Granted, she didn’t write that song. One of the great lines my friend took from interviewing a female Nashville songwriter was that she had to figure out what a middle-aged male songwriter might be trying to write of the young female perspective, so that she could compete on an equal level with him in selling her songs. Maybe a 41-year old shouldn’t be writing Swift’s songs, if we expect a certain level of first-person authenticity from her; on the other hand, maybe he should, if he knows how to write a fun song that will catch listeners’ attention.
Country has also had a very different relationship with feminism:
And look what happened to the Dixie Chicks. How dare you speak your mind, you pretty girls. Get back onstage, and next time, don’t play those instruments so well either.

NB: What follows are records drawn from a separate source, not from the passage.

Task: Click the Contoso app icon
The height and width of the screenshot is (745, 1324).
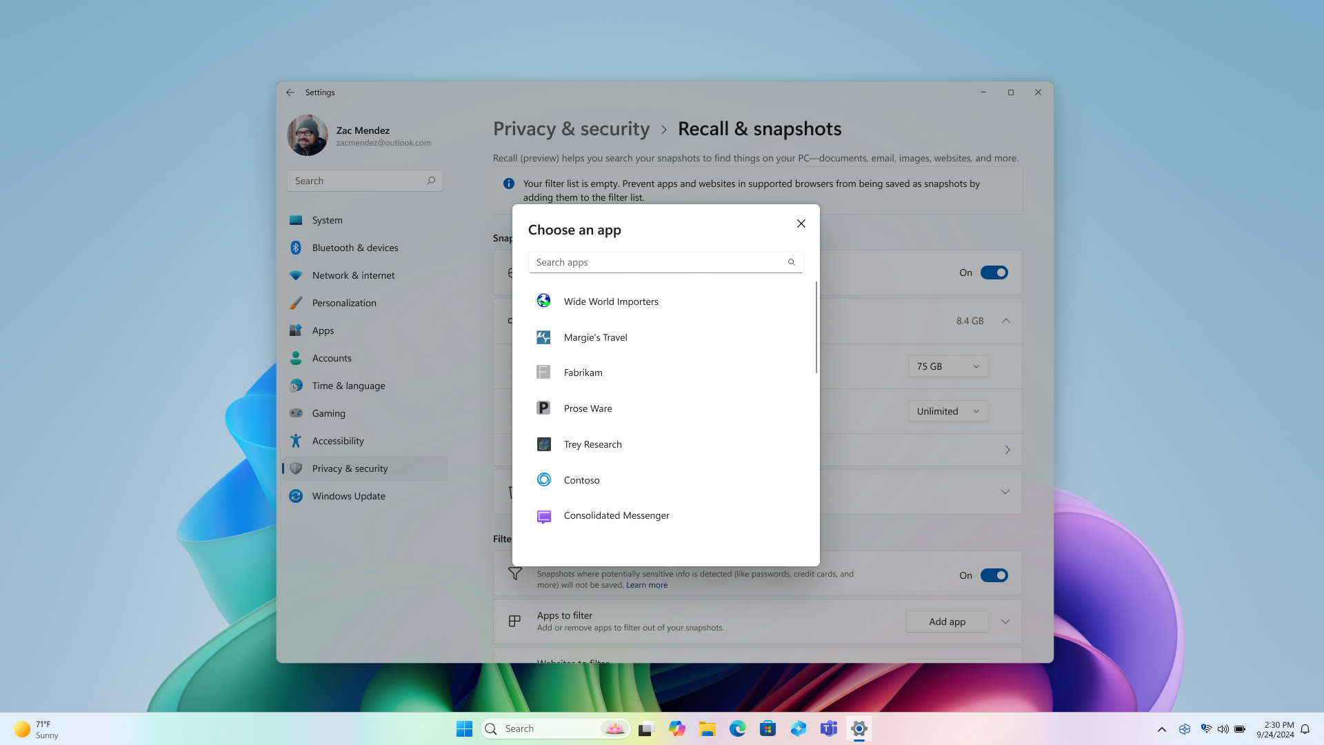Action: click(x=544, y=479)
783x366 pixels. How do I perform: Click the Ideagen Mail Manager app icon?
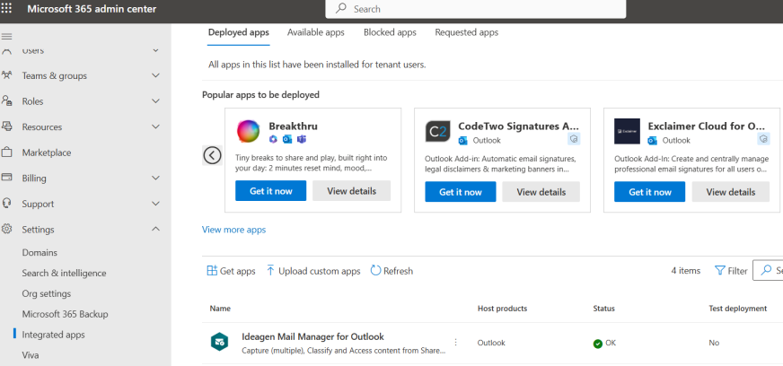(x=219, y=342)
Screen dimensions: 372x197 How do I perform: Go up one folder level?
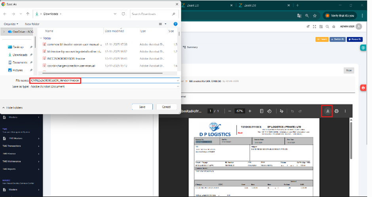pyautogui.click(x=28, y=14)
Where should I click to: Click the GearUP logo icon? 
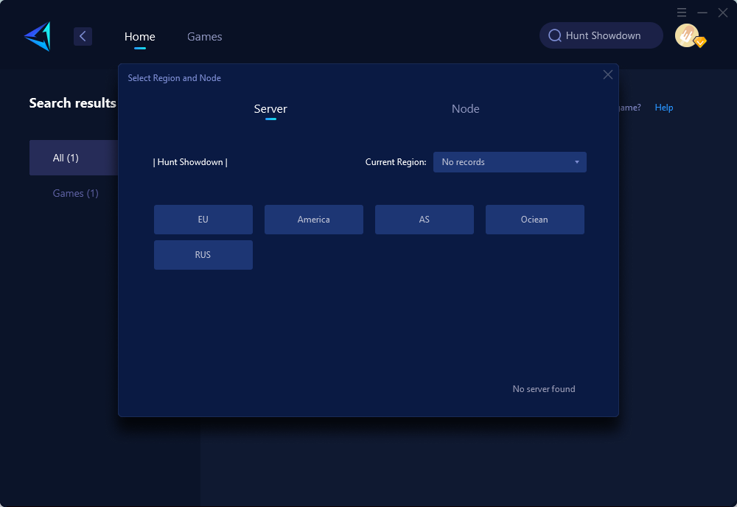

I can’t claim to be up on the latest feminist literature; I stopped reading it probably around 2006. It seems to me, though, that the expectations placed on a girl like Swift default to the general complaint that “women don’t have equality”, and how can Swift get on board with that when she clearly does? Feminism, at least from my perspective, now seems to be more about the intersections gender equality has with class, race, and sexual identity. Swift falls into the normative categories for all of those things, as far as her looks and songs go, so how can she comment on the marginalization experienced by a poor black woman? Or a transgendered man? Or a lesbian who can’t marry her partner? If she tried to comment on these things, in her songs or in her interviews, she would be equally criticized for not knowing what being in those positions is really like. She can’t win!
Do her songs empower women? Maybe. In all likelihood, she’s reluctant to answer that question, as all artists are. What if you asked Bonnie Raitt or Joni Mitchell if their songs empowered women? What are they going to say? “Yep, I’m pretty sure they do. My songs are totally awesome.” No artist likes to assume their audience will love or hate a song; nor do they want to impose an interpretation that may not work for how someone hears the music.
I think Taylor’s main concerns probably centre around putting on a good show. It’s all very well to say “I could do that” while you scoff at the silliness of her performance. How about you go do it, then? It’s hard enough to sing “Happy Birthday” in front of your family or sing at a club to an audience of 15, never mind doing it every night in front of thousands of people with high expectations. She may become more socially responsible over time, and it would be nice to see that. People with power, money, influence, and time should make the effort to use those things positively, learn more about the world, and ignite change where they are able.
But she’s 22. Give her a chance. Her career is at its peak, and she is a strong, encouraging, sweet role model for young girls who might want to pick up the guitar. How many of us had that? I often looked up to men, because there were very few women for me to emulate in my youth. Just stop bullying her because she’s popular. It’s okay.